Parker exploded, shouting, as he jabbed his finger at the city’s chief elected official, that he would not be “intimidated” by the mayor. He even threatened to resign.
Mayor Poulson was astonished.
“You talk like you’re offended and that we have no right to ask you how your department functions and how the taxpayers’ money is spent,” Poulson told Parker. “You immediately get a
ngry. You talk like we were sticking our nose into something that wasn’t our business. It is our business and there’s no use you getting red in the face.”
It was classic Parker. The chief prided himself on being rational and fact-driven; he often described critics as “emotional” or “hysterical.” But in fact, Parker himself was a highly emotional man whose responses to “attacks” (real or perceived) were often more than a little hysterical. Eventually, Parker calmed down. However, he continued to resist the mayor’s dictates. In the years that followed, Parker allowed the percentage of civilian employees in the department to rise only incrementally, from 23.3 percent to 25 percent.
This policy of resistance came at a high cost. Tight budgets, high standards, and attrition continued to take a terrible toll on the department. In a memo to the Police Commission in the spring of 1954, Parker noted that in July 1955 the department would have 4,453 sworn personnel—roughly the same number of officers the department had when he had become chief of police in August 1950. Yet during this same period, Los Angeles had added more than 120,000 new residents.
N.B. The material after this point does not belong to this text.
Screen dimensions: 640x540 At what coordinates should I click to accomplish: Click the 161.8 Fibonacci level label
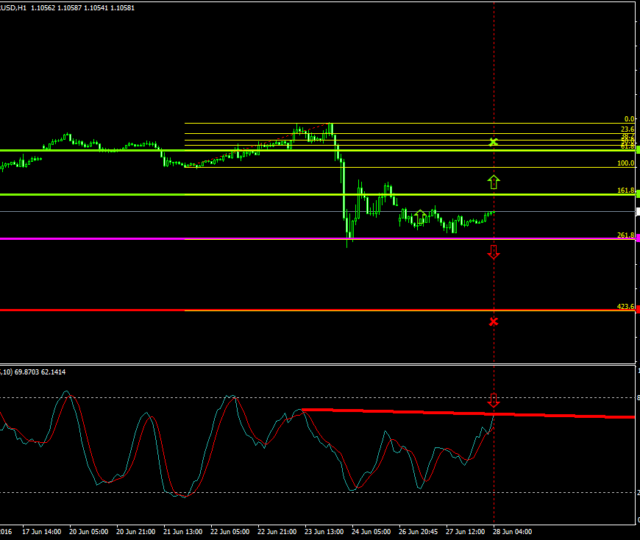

The city was growing; its police department was not.
So far, the consequences of this situation had been minimal. Despite the comparatively small size of the LAPD, Los Angeles’s crime rate remained slightly lower than in other big cities. However, crime was growing fast—faster even than the city’s population. Yet while Parker desperately wanted more officers, he rejected the idea that the police had any connection to the crime rate.
“You can blame the situation on your police if you wish,” he told the city council during an appearance in late 1953. “You can lay it in their laps, if you want to. Blame them even for social problems over which they have little control…. But let’s be practical and realistic. The police do not create crime problems…. Nothing is solved by hysteria.”